Uniendo el gesto a la palabra, revolvió en su limosnera y sacó un frasco.

– Tomad este frasco de la Santa Sangre de Nuestro Salvador, pagada a precio de oro a ese ladrón de Masada. ¡Es vuestra!

Tendí la mano para cogerlo, pero Morgennes me bajó el brazo.

– Una pregunta más. ¿Por qué no hacéis que vuestros hombres la rapten? Sois rico, tenéis relaciones, amigos poderosos, ¿por qué no ordenáis a algunos espadachines que penetren en el lugar, una noche, y os devuelvan a la elegida de vuestro corazón, de grado o por la fuerza?

– ¿Creéis realmente que ese es el mejor medio para que ella me ame?

– ¿Qué queréis exactamente? ¿Que os prefiera a Dios? ¿Estáis celoso?

– De ningún modo. Mi dulce Sibila, que siempre me fue fiel en cuerpo y alma, ha sido presa de la locura. En el curso de nuestro anterior viaje, la pasión la dominó. ¡La pasión por Dios! ¿Cómo luchar contra eso? ¿Quién podría hacerlo? ¡Nadie! Además, forzarla a abandonar su retiro la mataría. No quiero que eso ocurra.

Había hablado de un tirón, sin respirar. Se interrumpió un momento, y después de recuperar el aliento, continuó:

– Todo lo que deseo es ayudarla a que me ame de nuevo, no forzarla. Se trata de abrirle los ojos, no de arrancarle los párpados.

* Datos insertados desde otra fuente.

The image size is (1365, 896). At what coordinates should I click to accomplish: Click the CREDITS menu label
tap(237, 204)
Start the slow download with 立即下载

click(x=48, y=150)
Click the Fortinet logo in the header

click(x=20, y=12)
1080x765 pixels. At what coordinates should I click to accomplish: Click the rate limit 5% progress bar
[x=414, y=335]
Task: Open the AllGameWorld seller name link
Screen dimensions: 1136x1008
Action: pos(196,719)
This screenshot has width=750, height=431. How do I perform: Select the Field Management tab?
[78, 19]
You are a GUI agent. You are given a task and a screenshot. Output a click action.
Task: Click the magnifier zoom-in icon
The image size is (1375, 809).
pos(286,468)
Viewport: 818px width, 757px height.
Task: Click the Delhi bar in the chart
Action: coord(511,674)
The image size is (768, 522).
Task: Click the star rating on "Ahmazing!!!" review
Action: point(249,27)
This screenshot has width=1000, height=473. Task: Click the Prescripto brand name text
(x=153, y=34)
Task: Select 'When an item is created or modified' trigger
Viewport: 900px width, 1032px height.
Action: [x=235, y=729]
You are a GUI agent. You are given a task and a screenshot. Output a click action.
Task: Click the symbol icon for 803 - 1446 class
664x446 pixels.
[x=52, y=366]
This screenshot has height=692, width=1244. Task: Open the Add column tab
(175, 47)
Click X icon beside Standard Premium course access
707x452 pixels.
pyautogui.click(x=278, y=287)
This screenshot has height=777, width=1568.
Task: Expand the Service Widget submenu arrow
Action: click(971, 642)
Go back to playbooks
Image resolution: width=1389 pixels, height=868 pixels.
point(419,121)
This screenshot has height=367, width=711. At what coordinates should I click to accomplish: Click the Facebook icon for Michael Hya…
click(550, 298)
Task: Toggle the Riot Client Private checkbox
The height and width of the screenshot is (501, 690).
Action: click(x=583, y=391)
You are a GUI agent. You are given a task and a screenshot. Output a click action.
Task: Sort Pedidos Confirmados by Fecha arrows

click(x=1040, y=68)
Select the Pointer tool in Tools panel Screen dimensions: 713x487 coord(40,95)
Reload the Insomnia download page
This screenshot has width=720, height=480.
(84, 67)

– ¿Quién os dice que no los tiene abiertos ya? -prosiguió Morgennes.

El conde lanzó un suspiro.

– Sé que no ve. Se encuentra en la oscuridad. Llevadla a la luz, o hundidme a mí en la noche…

– ¿Si lo he comprendido bien -pregunté-, es preciso que compongamos (que yo componga) una obra lo suficientemente conmovedora para incitarla a abandonar a Dios?

– Sí, es justamente eso -dijo el conde con voz temblorosa-. Es difícil, lo sé. Pero ¿es irrealizable para alguien con tanto talento?

– Si tengo talento es gracias a Dios. ¿Por qué iba a servirme de él para perjudicarle?

– ¿Quién habla de perjudicarle? Lo único que deseo es que lo fascinéis a Él también, para que me deje recuperarla… ¿No podríais complacer a Dios? ¿Convencerle de que me devuelva a mi amada?

– No sé…

– Intentadlo. ¡Decid que sí!

Intercambié una mirada con Morgennes, que sonrió y me dijo:

– En lo que a mí respecta, quitarle una mujer a quien me quitó a mi padre, mi madre y mi hermana no es algo que me incomode…

Entonces, no sabiendo si cometía un sacrilegio o si, por el contrario, formaba parte de los designios de Dios invitarme a desafiarle para superarme a mí mismo, dije al conde:

– Acepto. Pero no olvidéis que incluso Orfeo fracasó.

Apenas había pronunciado estas palabras cuando apareció mi Eurídice.